To that end, however, several steps will have to be taken beforehand. The survey database was not designed with international metadata standards in mind. For obvious reasons, the focus of the designers was to connect production tools to the database. Given the myriad ways to design a statistical activity, it is unsurprising that the definition of the term "survey" remains somewhat ambiguous. This is currently not a problem for the existing .BASE tools but it will become more of a problem when the survey database is connected to more production tools and other metadata storages (like classification servers or variable databases). Therefore, an overarching metadata model and a standardised terminology is needed to integrate additional production and metadata systems, to facilitate the interoperability of the SteP-tools and thus to ensure the overall success of the SteP project.
4.2 Costs and Benefits
Metadata management contributes directly to the realisation of major objectives in Destatis' corporate strategy. It enables the further standardization of processes, the harmonisation of statistics and the monitoring of data quality (see corporate strategy). Metadata systems help with the documentation of surveys. To ensure that the public trusts in the data which Destatis and the Verbund produce and to be able to claim that the data has been compiled according to an appropriate methodology, a good documentation is indispensable. With central metadata systems in place, duplicated entry of metadata becomes unnecessary, it will be possible to share information easily, to drive production systems and to keep internal and external users informed about the statistical activities. A metadata model that allows for the correct representation of the metadata of all statistical activities can itself be a powerful tool in the standardisation of business processes and IT-systems because it represents a common structure for all statistical activities.

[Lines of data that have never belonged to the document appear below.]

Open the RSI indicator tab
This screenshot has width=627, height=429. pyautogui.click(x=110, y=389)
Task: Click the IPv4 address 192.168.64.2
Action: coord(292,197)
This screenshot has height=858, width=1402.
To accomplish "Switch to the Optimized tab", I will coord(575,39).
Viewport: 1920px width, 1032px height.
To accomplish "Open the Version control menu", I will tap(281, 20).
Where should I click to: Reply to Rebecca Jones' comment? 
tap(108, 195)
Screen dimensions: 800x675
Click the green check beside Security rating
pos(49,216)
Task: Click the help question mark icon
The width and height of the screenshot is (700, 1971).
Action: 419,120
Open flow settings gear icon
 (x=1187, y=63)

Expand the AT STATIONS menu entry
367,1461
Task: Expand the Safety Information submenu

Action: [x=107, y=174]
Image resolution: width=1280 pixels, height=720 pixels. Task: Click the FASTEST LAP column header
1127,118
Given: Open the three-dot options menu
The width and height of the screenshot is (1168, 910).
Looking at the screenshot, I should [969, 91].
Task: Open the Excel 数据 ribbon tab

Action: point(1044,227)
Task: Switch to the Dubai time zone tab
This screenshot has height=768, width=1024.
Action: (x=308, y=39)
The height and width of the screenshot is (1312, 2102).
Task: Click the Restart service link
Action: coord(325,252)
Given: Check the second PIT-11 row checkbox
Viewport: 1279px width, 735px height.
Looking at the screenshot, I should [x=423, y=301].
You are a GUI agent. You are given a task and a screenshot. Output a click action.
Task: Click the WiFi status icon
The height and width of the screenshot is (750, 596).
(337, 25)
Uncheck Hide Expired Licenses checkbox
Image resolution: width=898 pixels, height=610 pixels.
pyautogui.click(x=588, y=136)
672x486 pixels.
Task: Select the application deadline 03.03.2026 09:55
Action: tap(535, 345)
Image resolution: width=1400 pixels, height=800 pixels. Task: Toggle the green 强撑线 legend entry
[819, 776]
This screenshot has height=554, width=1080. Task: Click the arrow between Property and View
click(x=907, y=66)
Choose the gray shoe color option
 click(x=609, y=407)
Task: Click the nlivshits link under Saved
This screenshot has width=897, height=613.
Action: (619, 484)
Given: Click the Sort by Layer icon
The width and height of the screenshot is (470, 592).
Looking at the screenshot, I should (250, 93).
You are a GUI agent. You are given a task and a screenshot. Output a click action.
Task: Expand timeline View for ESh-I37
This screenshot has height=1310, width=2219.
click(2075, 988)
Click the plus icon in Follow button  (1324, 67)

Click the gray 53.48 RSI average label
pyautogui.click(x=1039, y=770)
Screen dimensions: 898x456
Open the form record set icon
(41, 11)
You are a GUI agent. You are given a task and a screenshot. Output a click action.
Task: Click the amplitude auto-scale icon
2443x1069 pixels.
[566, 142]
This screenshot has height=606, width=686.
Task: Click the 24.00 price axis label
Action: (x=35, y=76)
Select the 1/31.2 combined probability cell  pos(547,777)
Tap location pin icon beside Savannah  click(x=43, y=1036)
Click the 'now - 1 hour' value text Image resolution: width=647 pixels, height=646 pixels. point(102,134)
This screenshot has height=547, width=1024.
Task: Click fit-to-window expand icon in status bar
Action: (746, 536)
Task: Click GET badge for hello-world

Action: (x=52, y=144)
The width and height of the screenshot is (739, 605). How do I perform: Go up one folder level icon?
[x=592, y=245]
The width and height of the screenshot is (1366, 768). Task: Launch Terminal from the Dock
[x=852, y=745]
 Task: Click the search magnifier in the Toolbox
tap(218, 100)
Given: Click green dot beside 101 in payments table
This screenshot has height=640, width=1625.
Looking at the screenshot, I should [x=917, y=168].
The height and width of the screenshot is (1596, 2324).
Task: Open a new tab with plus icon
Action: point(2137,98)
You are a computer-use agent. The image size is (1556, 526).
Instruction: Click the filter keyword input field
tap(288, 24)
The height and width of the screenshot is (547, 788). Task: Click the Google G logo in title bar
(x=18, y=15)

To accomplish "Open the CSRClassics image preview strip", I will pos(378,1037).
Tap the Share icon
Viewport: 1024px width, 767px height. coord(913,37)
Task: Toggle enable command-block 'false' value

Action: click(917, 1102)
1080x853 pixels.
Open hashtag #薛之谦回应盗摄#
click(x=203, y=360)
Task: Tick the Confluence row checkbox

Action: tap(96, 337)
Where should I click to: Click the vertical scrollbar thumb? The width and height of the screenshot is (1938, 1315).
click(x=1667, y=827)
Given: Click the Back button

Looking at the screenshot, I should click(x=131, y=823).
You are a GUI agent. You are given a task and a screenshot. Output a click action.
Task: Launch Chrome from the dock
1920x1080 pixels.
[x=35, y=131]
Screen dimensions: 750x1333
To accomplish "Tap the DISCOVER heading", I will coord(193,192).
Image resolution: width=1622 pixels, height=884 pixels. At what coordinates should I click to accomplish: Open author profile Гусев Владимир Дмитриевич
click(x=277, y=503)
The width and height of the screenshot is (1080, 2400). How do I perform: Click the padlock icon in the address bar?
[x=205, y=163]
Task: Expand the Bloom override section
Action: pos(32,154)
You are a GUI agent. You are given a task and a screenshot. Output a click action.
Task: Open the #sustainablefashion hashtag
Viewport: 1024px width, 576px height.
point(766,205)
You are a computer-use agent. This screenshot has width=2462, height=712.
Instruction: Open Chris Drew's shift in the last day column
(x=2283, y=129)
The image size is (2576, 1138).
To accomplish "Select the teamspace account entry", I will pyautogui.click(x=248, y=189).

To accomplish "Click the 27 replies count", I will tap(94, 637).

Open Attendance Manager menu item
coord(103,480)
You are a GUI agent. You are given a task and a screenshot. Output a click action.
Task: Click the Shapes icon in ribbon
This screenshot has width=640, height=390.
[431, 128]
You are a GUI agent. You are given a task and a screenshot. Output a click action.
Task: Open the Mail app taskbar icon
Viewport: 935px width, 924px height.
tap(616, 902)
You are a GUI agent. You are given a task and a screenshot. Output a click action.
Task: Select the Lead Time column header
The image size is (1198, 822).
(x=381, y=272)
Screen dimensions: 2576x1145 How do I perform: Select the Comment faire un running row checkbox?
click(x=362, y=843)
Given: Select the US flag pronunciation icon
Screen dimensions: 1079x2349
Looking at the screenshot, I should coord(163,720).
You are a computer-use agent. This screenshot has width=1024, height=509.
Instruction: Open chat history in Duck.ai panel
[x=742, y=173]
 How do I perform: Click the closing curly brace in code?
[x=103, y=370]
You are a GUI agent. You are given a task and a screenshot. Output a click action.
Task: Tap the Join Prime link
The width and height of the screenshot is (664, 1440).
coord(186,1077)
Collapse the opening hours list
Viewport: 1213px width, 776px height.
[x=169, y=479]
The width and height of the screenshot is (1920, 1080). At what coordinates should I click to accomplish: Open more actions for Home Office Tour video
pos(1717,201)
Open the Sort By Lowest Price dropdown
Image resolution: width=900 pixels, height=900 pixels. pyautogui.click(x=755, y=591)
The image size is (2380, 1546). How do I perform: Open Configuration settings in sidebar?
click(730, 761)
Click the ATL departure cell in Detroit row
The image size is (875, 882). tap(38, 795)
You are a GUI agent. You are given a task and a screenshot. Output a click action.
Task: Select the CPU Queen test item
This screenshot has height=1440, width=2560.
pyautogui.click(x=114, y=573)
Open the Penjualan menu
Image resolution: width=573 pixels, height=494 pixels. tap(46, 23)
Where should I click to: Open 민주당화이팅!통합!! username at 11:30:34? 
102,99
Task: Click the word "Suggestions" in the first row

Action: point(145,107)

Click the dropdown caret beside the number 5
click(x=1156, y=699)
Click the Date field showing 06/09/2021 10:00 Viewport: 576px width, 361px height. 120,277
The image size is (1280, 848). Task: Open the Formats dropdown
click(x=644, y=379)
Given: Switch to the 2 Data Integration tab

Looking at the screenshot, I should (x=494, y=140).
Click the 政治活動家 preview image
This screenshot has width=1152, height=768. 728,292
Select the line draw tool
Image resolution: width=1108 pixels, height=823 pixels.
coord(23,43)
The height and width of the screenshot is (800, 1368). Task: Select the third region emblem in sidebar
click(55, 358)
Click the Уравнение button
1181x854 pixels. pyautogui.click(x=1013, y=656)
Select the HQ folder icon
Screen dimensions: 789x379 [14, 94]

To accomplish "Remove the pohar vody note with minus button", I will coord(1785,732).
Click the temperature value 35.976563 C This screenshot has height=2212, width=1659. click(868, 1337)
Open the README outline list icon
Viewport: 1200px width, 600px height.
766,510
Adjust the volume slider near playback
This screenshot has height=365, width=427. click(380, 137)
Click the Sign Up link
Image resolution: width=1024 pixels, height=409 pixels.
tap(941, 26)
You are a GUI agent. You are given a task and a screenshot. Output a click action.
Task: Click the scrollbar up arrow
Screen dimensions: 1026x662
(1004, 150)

4.3 Implementation strategy
Since several IT-systems that run on metadata are already in place and given the complexity of the issue, we have decided in favour of a stepwise implementation strategy. The Statistikdatenbank and the new KlassService are the systems that will become operational first while a variable database and a tool for managing textual documentation (both part of the Census 2011-project) are next in line. A detailed project management is in place in the Census project. The development of KlassService is managed by the Bavarian State Office for Statistics and Data Processing. The progress of the Statistikdatenbank is dependent on the resources of Destatis' IT-department.
The major design work on the Census 2011-related systems will have to be finished in the first half of 2010. As the census will be conducted in May 2011, maintenance and helping users with the systems could have become a major task by then. After 2011 the attention might turn to generalising the lessons learned and broaden the metadata management with involvement in SteP gaining in importance.